» Instructions for the task
Repeat, exactly as written, the lines from the one with "The image size is (205, 112)." to the final line of the listing, and keep every picture out.

------------------------------------------------

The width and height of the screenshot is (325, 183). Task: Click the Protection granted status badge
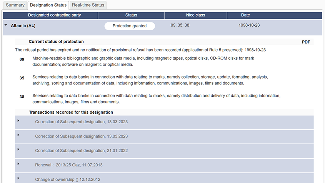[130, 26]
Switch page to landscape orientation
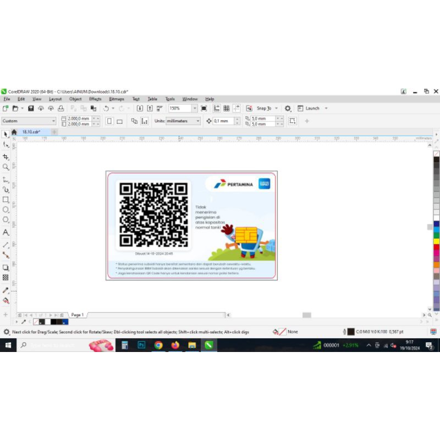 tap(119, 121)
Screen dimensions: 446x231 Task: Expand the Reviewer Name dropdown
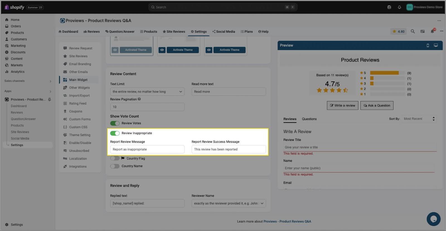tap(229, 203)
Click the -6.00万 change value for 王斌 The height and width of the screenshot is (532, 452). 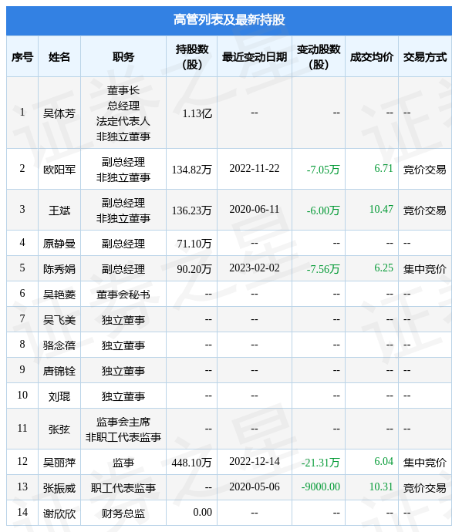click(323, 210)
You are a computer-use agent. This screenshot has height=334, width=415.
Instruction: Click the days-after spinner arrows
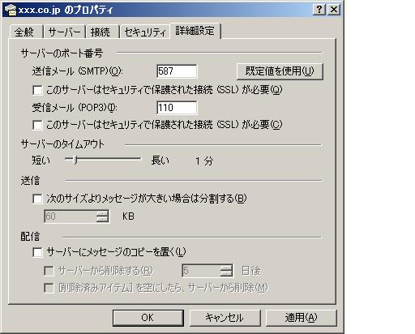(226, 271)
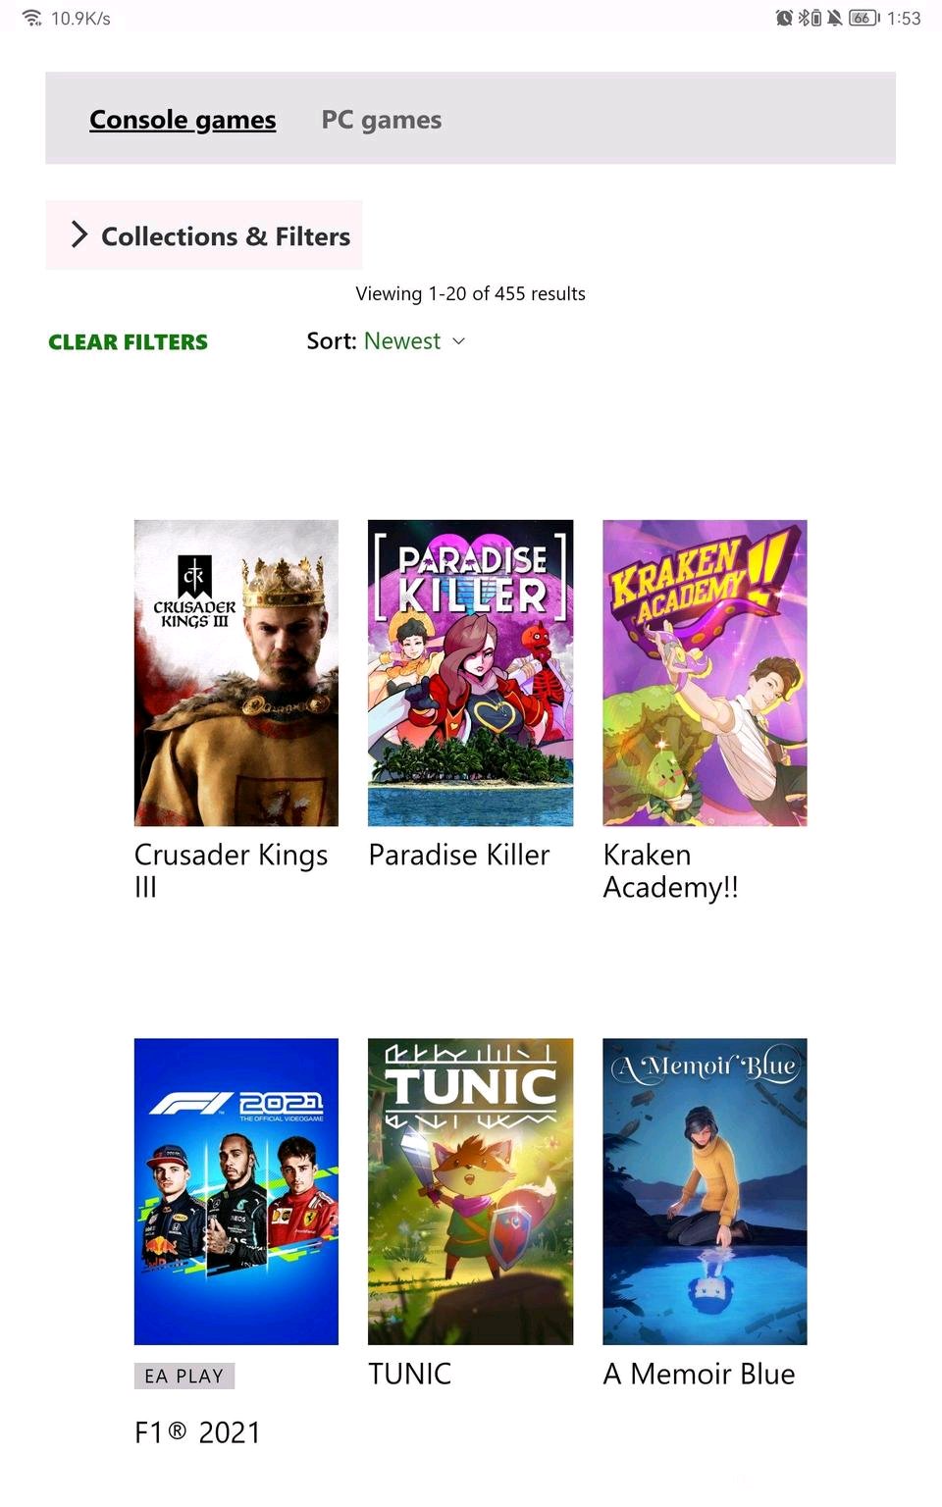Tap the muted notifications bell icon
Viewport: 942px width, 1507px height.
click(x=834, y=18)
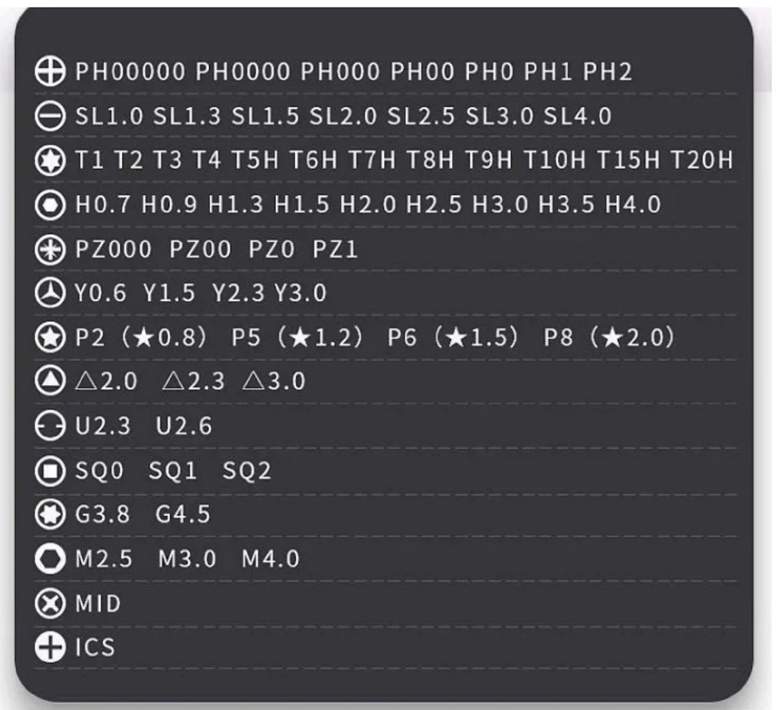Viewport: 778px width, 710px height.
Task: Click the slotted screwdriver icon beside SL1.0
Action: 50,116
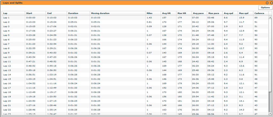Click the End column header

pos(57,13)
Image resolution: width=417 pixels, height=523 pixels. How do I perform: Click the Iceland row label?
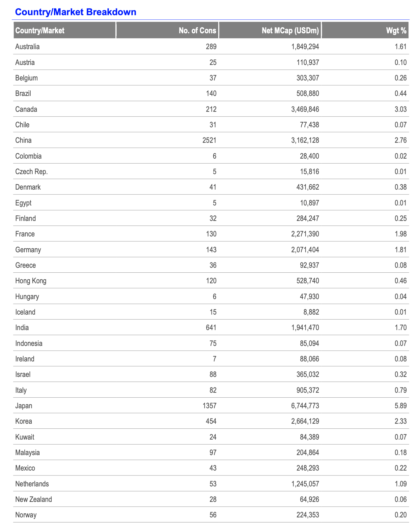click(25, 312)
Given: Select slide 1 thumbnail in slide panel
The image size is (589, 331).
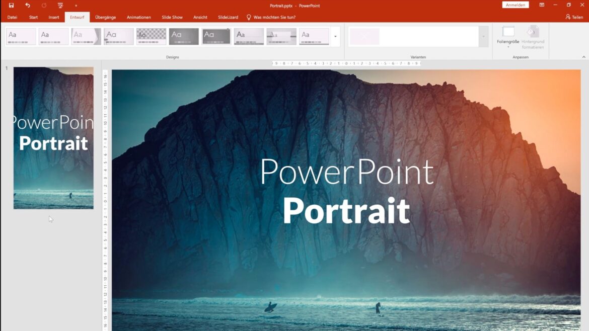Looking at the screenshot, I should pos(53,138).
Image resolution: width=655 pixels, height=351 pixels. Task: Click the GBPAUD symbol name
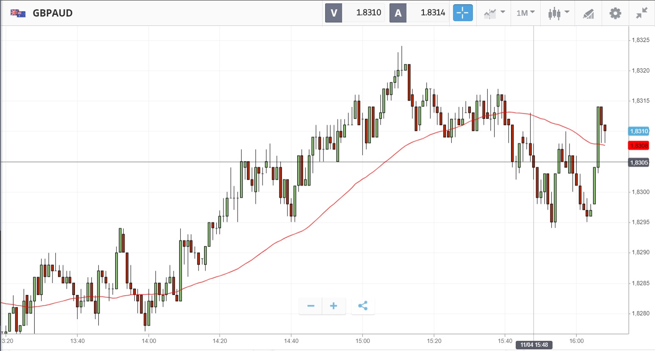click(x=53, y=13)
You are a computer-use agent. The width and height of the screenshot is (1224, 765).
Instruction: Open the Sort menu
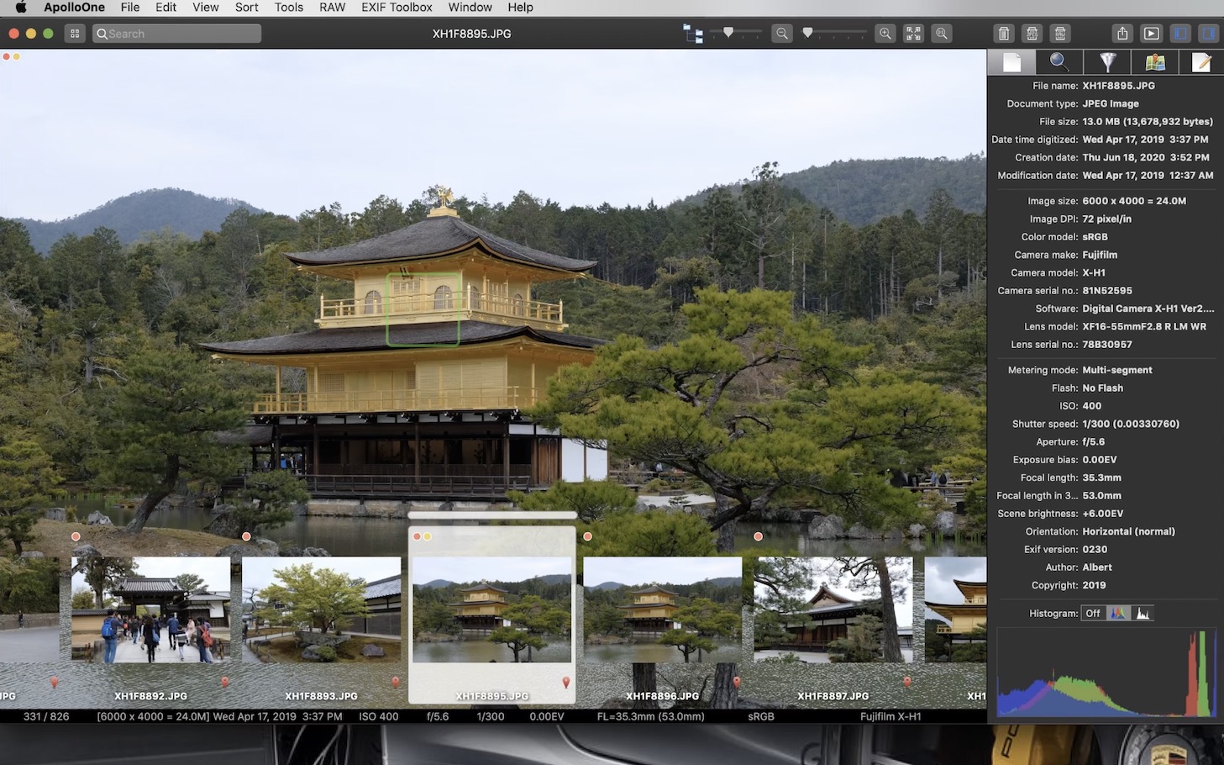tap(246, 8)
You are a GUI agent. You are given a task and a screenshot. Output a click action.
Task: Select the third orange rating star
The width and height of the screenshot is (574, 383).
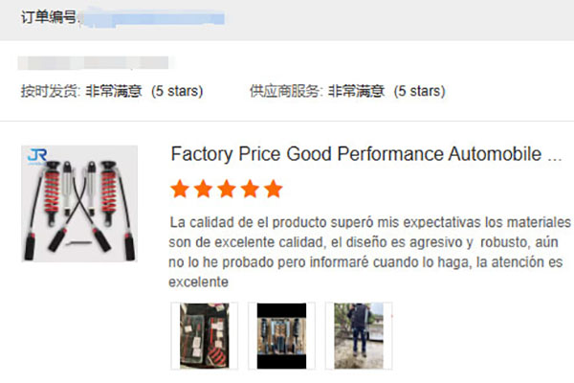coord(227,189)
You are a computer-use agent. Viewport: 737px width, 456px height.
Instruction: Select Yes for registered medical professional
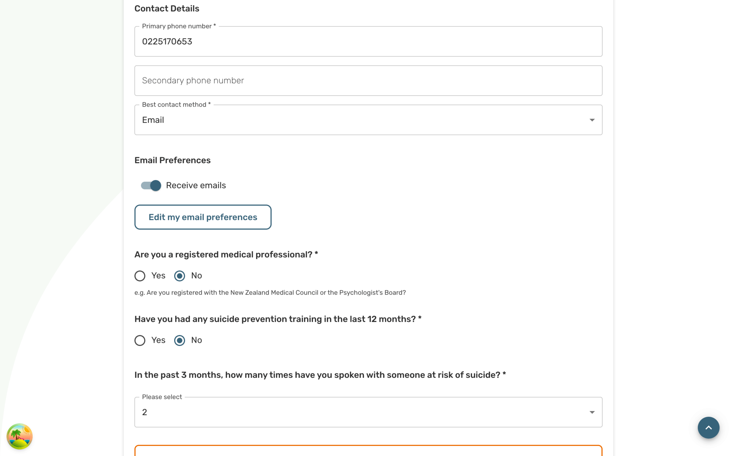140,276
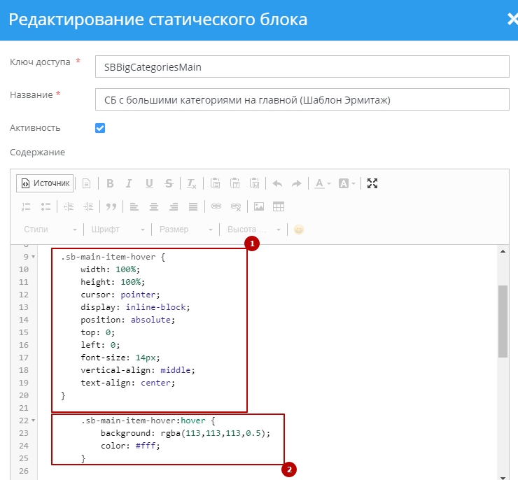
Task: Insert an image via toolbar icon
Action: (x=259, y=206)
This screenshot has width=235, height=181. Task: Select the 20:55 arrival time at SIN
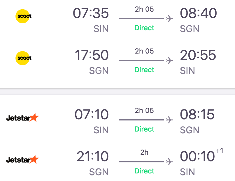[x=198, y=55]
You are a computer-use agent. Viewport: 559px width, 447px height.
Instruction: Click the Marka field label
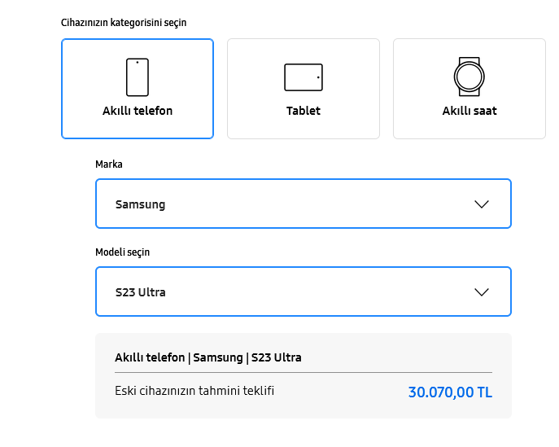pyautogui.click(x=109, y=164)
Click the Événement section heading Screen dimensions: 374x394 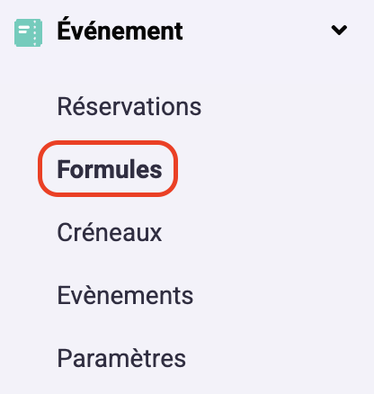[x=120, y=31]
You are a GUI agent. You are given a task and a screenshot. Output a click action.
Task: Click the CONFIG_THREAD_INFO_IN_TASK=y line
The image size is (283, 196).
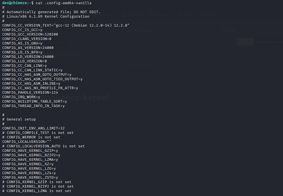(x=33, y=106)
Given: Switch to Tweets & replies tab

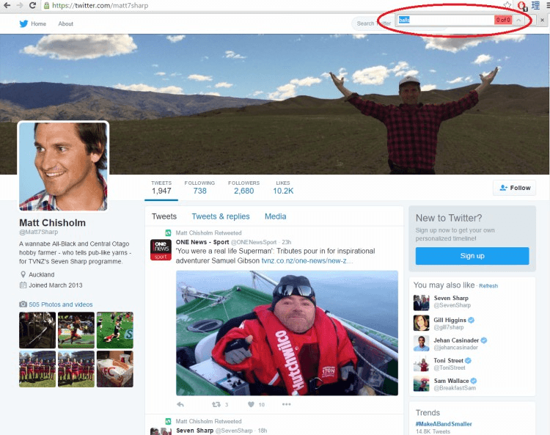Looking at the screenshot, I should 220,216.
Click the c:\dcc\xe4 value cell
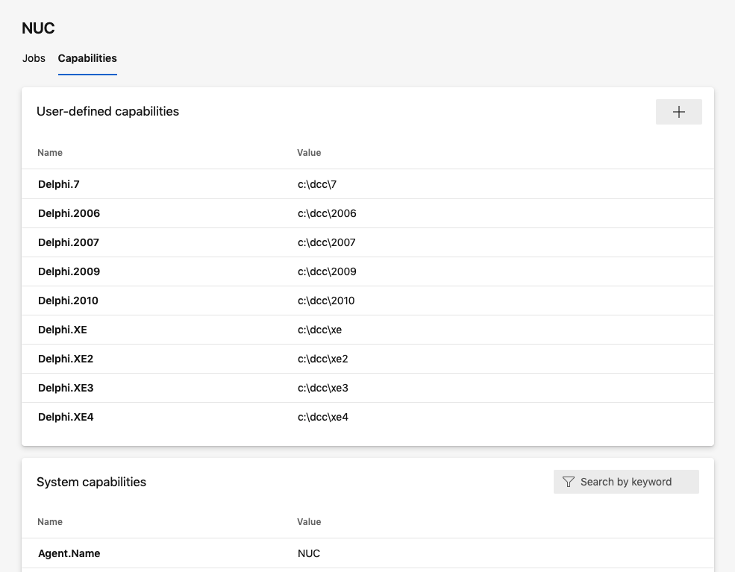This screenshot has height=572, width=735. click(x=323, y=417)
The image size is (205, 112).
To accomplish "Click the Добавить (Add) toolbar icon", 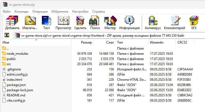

------------------------------------------------

» Written response
The image size is (205, 112).
To accomplish "Click the Добавить (Add) toolbar icon", 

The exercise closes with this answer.